Tag Archives: William Law

But there is a Root, or Depth in Thee…

For this turning to the Light and Spirit of God within Thee, is thy only true turning unto God, there is no other Way of finding Him, but in that Place where he dwelleth in Thee. For though God be everywhere present, yet He is only present to Thee in the deepest, and most central Part of thy Soul. Thy natural Senses cannot possess God, or unite Thee to Him, nay thy inward Faculties of Understanding, Will, and Memory, can only reach after God, but cannot be the Place of his Habitation in Thee. But there is a Root, or Depth in Thee, from whence all these Faculties come forth, as Lines from a Centre, or as Branches from the Body of the Tree. This Depth is called the Centre, the Fund or Bottom of the Soul. This Depth is the Unity, the Eternity, I had almost said, the Infinity of thy Soul; for it is so infinite, that nothing can satisfy it, or give it any Rest, but the infinity of God.

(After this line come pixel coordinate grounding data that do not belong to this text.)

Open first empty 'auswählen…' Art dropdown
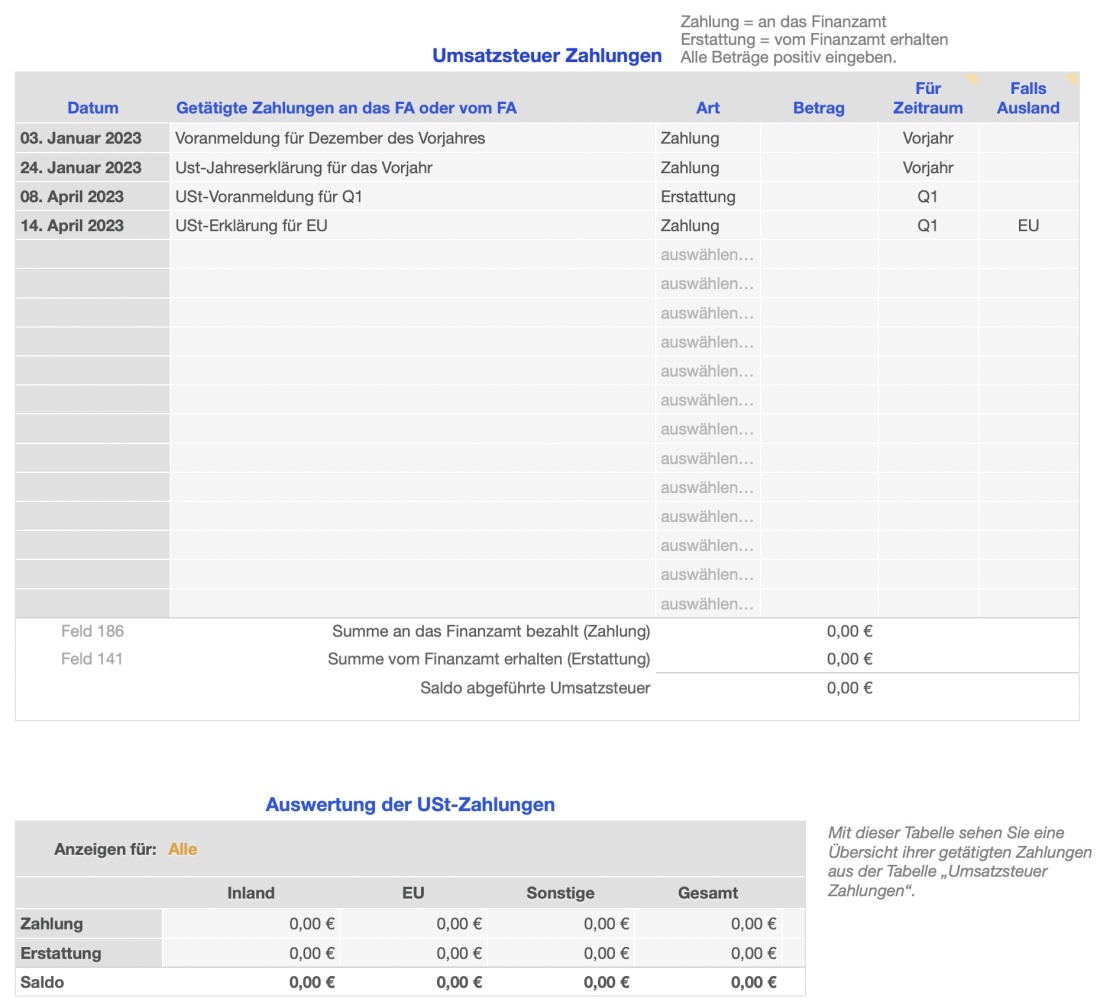This screenshot has height=1005, width=1100. tap(707, 254)
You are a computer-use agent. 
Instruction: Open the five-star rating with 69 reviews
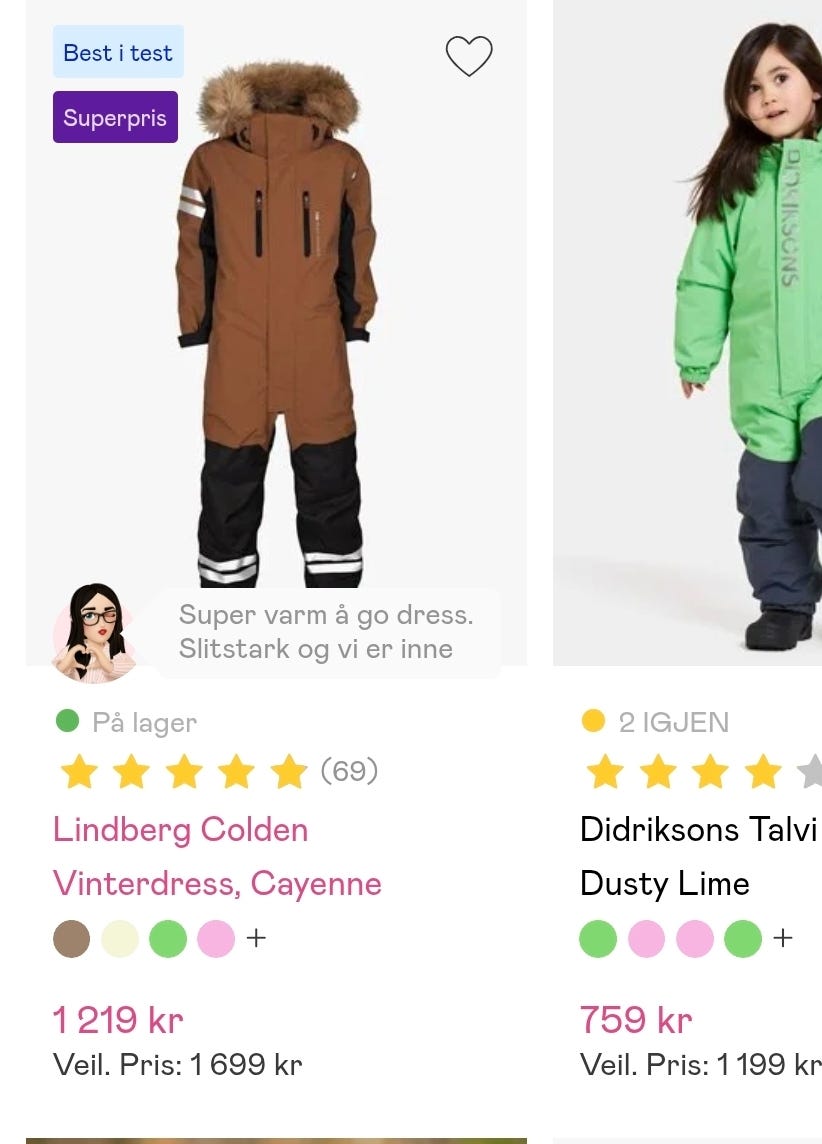point(219,771)
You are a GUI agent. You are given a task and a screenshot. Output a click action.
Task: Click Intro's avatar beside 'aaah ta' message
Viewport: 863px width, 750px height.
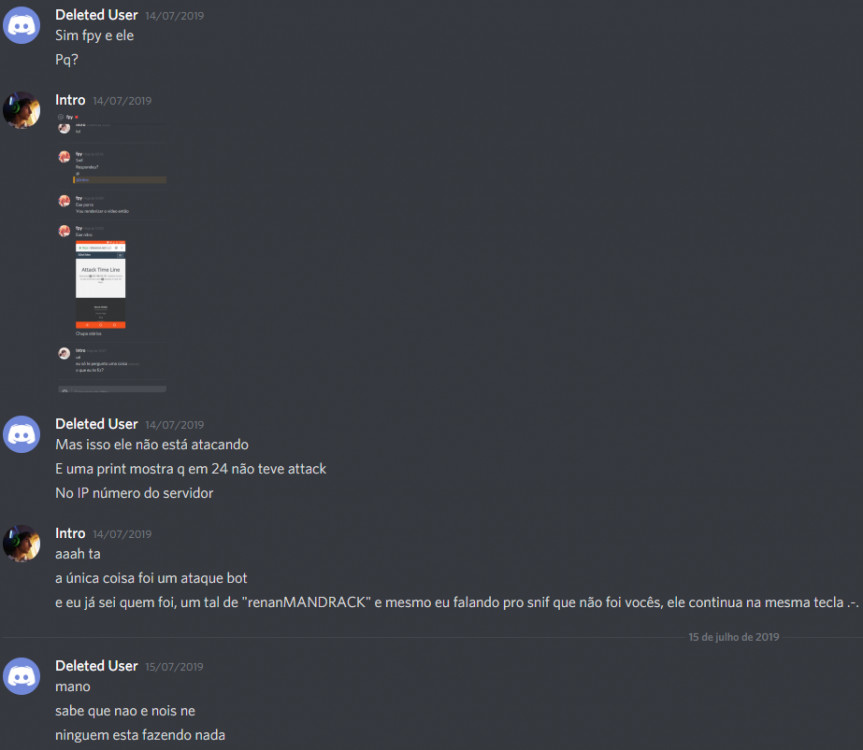(21, 543)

William Law, The Spirit of Prayer

William Law, writing in 1749, gets absolutely what I was trying to say in yesterday’s post: the way to God is deep within the heart of each of us. Quakers speak of ‘that of God in every one’ (George Fox) and it is by finding this divine seed as we might call it, by ‘inward retirement’ that I think we find the gateway to the Ground of Being itself. We are not separate, never could be separate, from the Source of all being; and yet that Source, that Ground, is infinitely greater than we are ourselves, and eternal where we are brief and transient. God is not ‘out there’ in space or somewhere like that, but neither is God ‘in here’, contained within the human mind or soul like some psychological type or complex. JB Phillips told us that our God is too small; looked at as the Ground of Being, any conception we could possibly form of God is far too small, and can never be anything more.

The process of ‘inward retirement’, to borrow Pierre Lacout‘s phrase, is the only way I have found to approach that Root or Centre where it touches God, and God touches it. The means of inward retirement may be as different and various as women and men are themselves, but there is one destination – which we shall all reach in the end, whether we know it or not – and in the end all our ways and means come down to that one turning – metanoia – to the deepest and truest identity far within, that is the indwelling Light and Spirit itself.